У Генриха фон Клейста, самого здравомыслящего из немецких романтиков, есть странное эссе — «О театре марионеток». В нем он, зная, «какой непорядок учиняет сознание в естественной грации человека», утверждает преимущество куклы над балериной. В подтверждение дикой теории Клейст цитирует признание непобедимого фехтовальщика, которому пришлось сразиться с медведем:
«Мало того, что все мои удары медведь парировал, ложных атак он просто не принимал: глядя в глаза мне, он, словно видя в них мою душу, стоял с поднятой для удара лапой и, если мои выпады были обманчивыми, не шевелился». Комментируя поединок, автор резюмирует: «Мы видим, что чем туманнее и слабее рассудок в органическом мире, тем блистательнее и победительнее в нем выступает грация».
Описанная дуэль доходчиво объясняет (о чем не мог догадываться Клейст) тонкости боевого искусства самураев. В них всегда побеждал тот, кто умел отключить свой мозг, достигнув состояния «му-шин» — «без-сознания». Расставшись с контролем рассудка, боец рассеянно следил за происходящим, ни на чем не фиксируя внимания. (Глядя на лист, мы не видим дерева.) Полагаясь на вымуштрованное тело, самурай заставлял себя забыть об обретенном выучкой мастерстве. Только когда безыскусность оборачивалась непредсказуемостью, он наносил неотразимый удар, неожиданный для ОБОИХ противников.
Это говорит о том, что там, где цена поражения слишком велика, мы не можем полагаться на такое сравнительно новое изобретение, как разум. Тело древнее ума, а значит, и мудрее его.

Раздел данных —
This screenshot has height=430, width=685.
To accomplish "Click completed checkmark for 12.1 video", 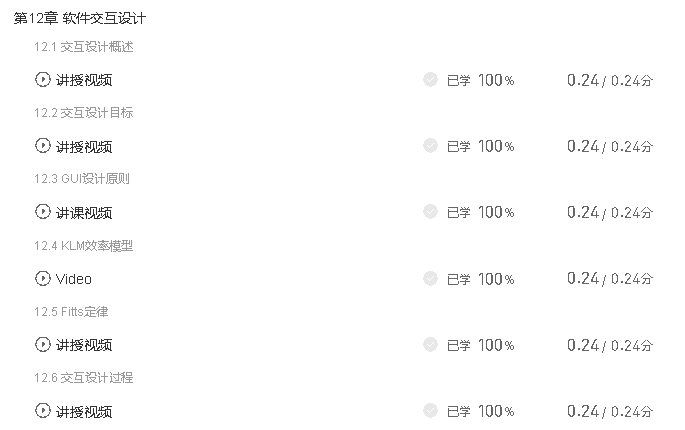I will click(430, 80).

Список заданий —
1. Почему, согласно тексту о театре марионеток, там, где цена поражения слишком велика, нельзя полагаться на разум?
2. Продолжите текст о театре марионеток с места после его последнего предложения.

Ответы к упражнению —
1. Разум — сравнительно новое изобретение. Тело древнее ума, а значит, и мудрее его.

2.
Не потому ли в школе больше всего голов забивают двоечники? Во всяком случае, наш лучший форвард десять лет списывал у меня сочинения. Фамилия его, кстати, была Медведев.
Застольное
Подозреваю, что писать меня подбил письменный стол, за который меня не пускали, потому что на нем делал уроки мой нерадивый, но старший брат. Завистливо глядя на его мучения, я мечтал с ним поменяться.
— Буду, как Ленин, — думал я, — сидеть под зеленой лампой, писать черновики остро отточенным грифелем из сухого карандашного букета…
Что писать — меня не занимало. Допустим — «Как нам реорганизовать Рабкрин». Читать я еще не умел, но уже не картавил.
Меня увлекал процесс. Как всякий ритуал, он казался выше своей цели. Таинство письма хранил храм стола, но у меня его не было — до тех пор, пока не перебрался в Америку.
Я нашел его в темном подвале и купил за бесценок. Выходец из прежнего времени, он, могучий, как Тарас Бульба, не вписывался в нашу штатскую жизнь и не проходил в двери.
— Ты еще пошумишь, старый дуб, — шептал я, отвинчивая тумбы.
В собранном виде он занял лучшую часть квартиры, большую — тоже. Бутылки в его ящики входили стоймя, опорожнившие их гости спали на столешнице. Но усидеть за ним мог только я. Бастион труда, он, как кровать в борделе, диктовал свою волю и подчинял себе жизнь. Оглядывая открывшиеся просторы, я надеялся завалить их рукописями до горизонта, но тут в дом вошел компьютер. Мелкая электронная тварь не нуждалась в такой клетке. Экономя площадь, голубой экран втягивает в себя хозяина, раздвигая пространство по ту сторону реальности.
Умнея с годами, он и наглел не по годам. Став непрошеным соавтором, компьютер брал на себя все больше. Брезгливо указывал на ошибки, подбивал на абзацы, отвлекал картинками, соблазнял шрифтами. На таком ведь — что ни напишешь, все красиво. А главное, истребив карандаш и бумагу, он составлял строчки из букв, а не вытаскивал их из рукава, как фокусник — ленты.